Last week I learned about a singer/songwriter by the name of James Nihan. He did a concert here recently and I had the good fortune to be able to hear some of the songs he’s written. James has been writing and performing for many years. In 2001, he attended a seminar led by don Miguel Ruiz who teaches and writes about the “Four Agreements”. I’ll have more about James below, but suffice it to say that I was amazed at how the lyrics he writes fit so beautifully with the teachings of Buddhist Belief.

Buddhist Belief, meditation, nirvana, mindfulness, karma

In Zen, there is a saying that says after Enlightenment, there sits the ordinary old man.

In the philosophy from which Buddhism originates, it points out that something extraordinary happens when one becomes enlightened — while strangely it is nothing at all. Enlightenment often translates to “the end of knowledge”.
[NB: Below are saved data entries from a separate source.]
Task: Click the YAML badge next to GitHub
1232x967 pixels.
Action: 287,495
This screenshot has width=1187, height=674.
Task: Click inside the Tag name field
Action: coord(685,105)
When you think about the teachings of Buddha, especially where he has taught about how, when we reach enlightenment we will find an end to our struggles — and end to our suffering — then isn’t there a good argument to be made if that’s true, then what’s left? What are we going to do if there’s no struggle to deal with every day? Isn’t there something to be said about how wonderful it is to go through the struggles, the tears, the heartaches, and then come out at the other end with healing and peace?

People who practice Buddhist Belief in their life will often be challenged by this question. If there’s nothing left to do — if there’s no longer anything to strive for, what’s the point of going on? What’s the point of trying to reach enlightenment?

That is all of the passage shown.